Oleh: Mahganipatra
Suaramubalighah.com, Opini — Allah SWT berfirman dalam surah Al-Isra’ ayat: 32, yang artinya “Dan janganlah kamu mendekati zina, sesungguhnya zina itu adalah perbuatan yang keji dan suatu jalan yang buruk.”
Indonesia adalah negeri terbesar muslim di dunia. Namun arus sekularisasi dan liberalisasi telah merusak tatanan kehidupan umat Islam. Salah satu akibatnya adalah gaya hidup bebas. Perzinaan terjadi di mana-mana, baik dilakukan orang dewasa maupun anak-anak muda (SMP-SMA) bahkan tidak sedikit anak-anak SD.
Media sosial memiliki peran yang cukup besar bagi perubahan tren atau gaya pacaran muda mudi di Indonesia. Berkat media sosial, perayaan ‘anniversary’, valentine day, liburan, kini diperingati muda mudi dengan sewa hotel untuk keromantisan mereka. Dan berakhir pada perzinaan. Na’udzubillah!
Jadi, bukan sesuatu yang aneh jika kemudian banyak ditemukan pasangan nonpasutri tanpa rasa malu melakukan check in di hotel. Hanya sekadar untuk memuaskan hasrat seksualitasnya. Karena saat ini, fenomena pergaulan seks bebas di kalangan remaja atau orang dewasa di negeri ini marak terjadi. Bahkan lambat laun telah menjadi gaya hidup. Dan akibatnya, merebak berbagai kerusakan sosial yang mengundang keresahan di tengah-tengah masyarakat.

+ + + +

▶ **Latihan Singkat 1**: Salin bagian teks tentang pergaulan bebas ini, mulai dari "Indonesia adalah negeri" dan terus sampai "sedikit anak-anak SD.".
▶ **Latihan Singkat 2**: Tentukan apakah setiap pernyataan berikut sesuai dengan teks tentang pergaulan bebas ini. Jawab ya atau tidak, lalu kutip kata-kata teks yang menjadi penentunya. (a) Indonesia disebut sebagai negeri muslim terbesar di dunia. (b) Perzinaan hanya dilakukan oleh orang dewasa. (c) Teks mengutip surah Al-Isra’ ayat 32.
▶ **Latihan Singkat 3**: Tolong lanjutkan teks tentang pergaulan bebas ini mulai dari kalimat terakhirnya.

▶ **Materi yang Disediakan**:

+ + + +

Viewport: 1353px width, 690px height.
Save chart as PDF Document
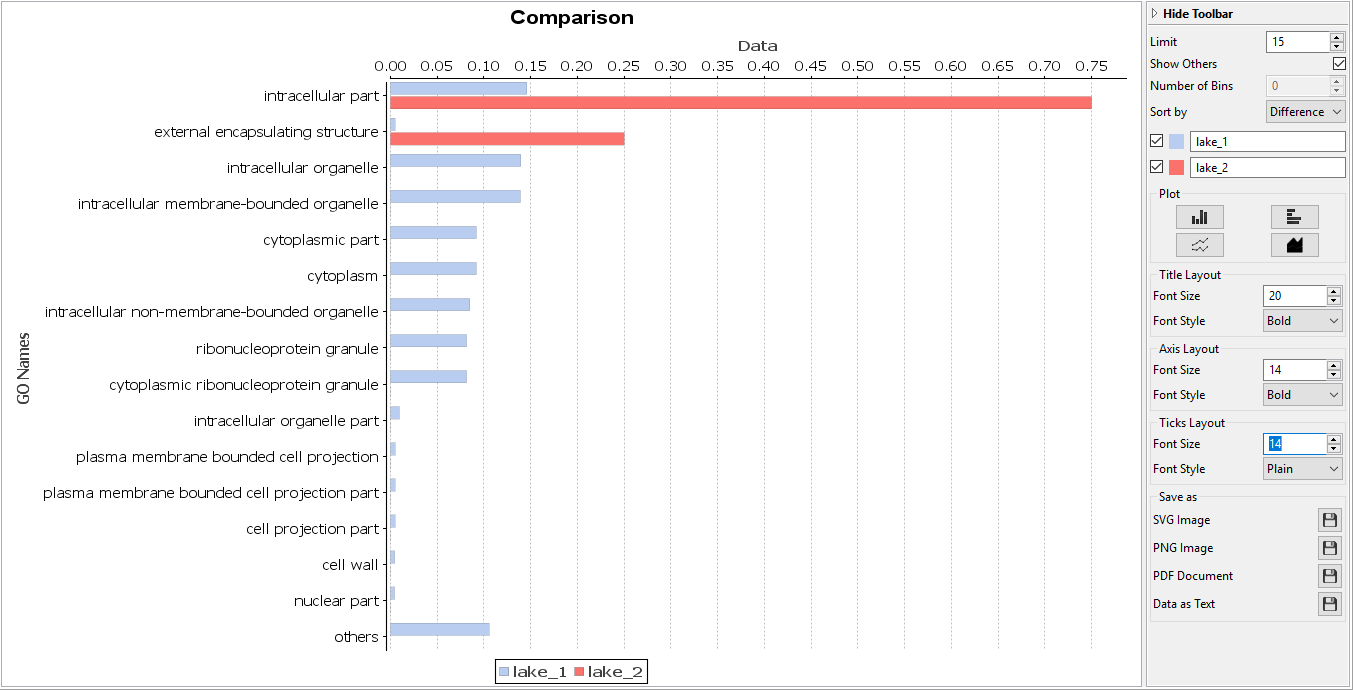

+ + + +

▶ **Hasil 1**:
Indonesia adalah negeri terbesar muslim di dunia. Namun arus sekularisasi dan liberalisasi telah merusak tatanan kehidupan umat Islam. Salah satu akibatnya adalah gaya hidup bebas. Perzinaan terjadi di mana-mana, baik dilakukan orang dewasa maupun anak-anak muda (SMP-SMA) bahkan tidak sedikit anak-anak SD.

▶ **Hasil 2**:
(a) Ya. "Indonesia adalah negeri terbesar muslim di dunia."
(b) Tidak. "baik dilakukan orang dewasa maupun anak-anak muda (SMP-SMA) bahkan tidak sedikit anak-anak SD."
(c) Ya. "Allah SWT berfirman dalam surah Al-Isra’ ayat: 32"

▶ **Hasil 3**:
Oleh karena itu, kemudian pemerintah memutuskan untuk menerapkan RUU KUHP sebagai solusi untuk mengatasi kerusakan akibat dari aktivitas perbuatan zina. Namun, aturan ini kembali menuai polemik. Sebab beberapa oknum justru menolak undang-undang tersebut karena menganggap negara telah mencampuri urusan pribadi masyarakat. Mengapa demikian?
Polemik Rancangan RUU KUHP Pasal 415 dan Pasal 416
Munculnya penolakan terhadap draf RUU KUHP Pasal 415 dan Pasal 416, yang mengatur tentang persetubuhan tanpa menikah dan hubungan kohabitasi (kumpul kebo), disebabkan di dalam salah satu pasalnya menerangkan bahwa, “setiap orang yang melakukan persetubuhan dengan orang yang bukan suami atau istrinya akan di pidana karena perzinaan, dengan pidana penjara paling lama 1 tahun atau pidana denda”. Hal ini menjadi sebab terjadinya pro dan kontra, bahkan telah mengundang polemik yang memicu munculnya beragam reaksi di tengah-tengah masyarakat.
Draf RUU KUHP ini dianggap telah mengancam kepentingan dan kebebasan individu. Sehingga muncul penolakan, di antaranya datang dari Asosiasi Pengusaha Indonesia (Apindo) dan pengusaha Perhimpunan Hotel dan Restoran Indonesia (PHRI). Mereka menolak adanya pasal pidana untuk pasangan belum menikah yang melakukan check in di hotel. Karena menganggap bahwa undang-undang tersebut dikhawatirkan akan berpotensi menjadi delik tuntutan pidana. Menurut mereka, pasal ini akan menjadi kontraproduktif di sektor pariwisata, sebab jika ada orang yang satu kamar berdua tanpa ikatan perkawinan itu akan terkena delik kriminal. Dan hal ini akan berdampak pada menurunnya kunjungan wisatawan baik lokal maupun mancanegara secara drastis. Dan tentu saja, ini akan menjadi momok menakutkan sekaligus merugikan bagi dunia usaha. Karena dianggap akan menghambat pertumbuhan ekonomi, terutama di bidang industri perhotelan dan pariwisata di Indonesia. Benarkah demikian?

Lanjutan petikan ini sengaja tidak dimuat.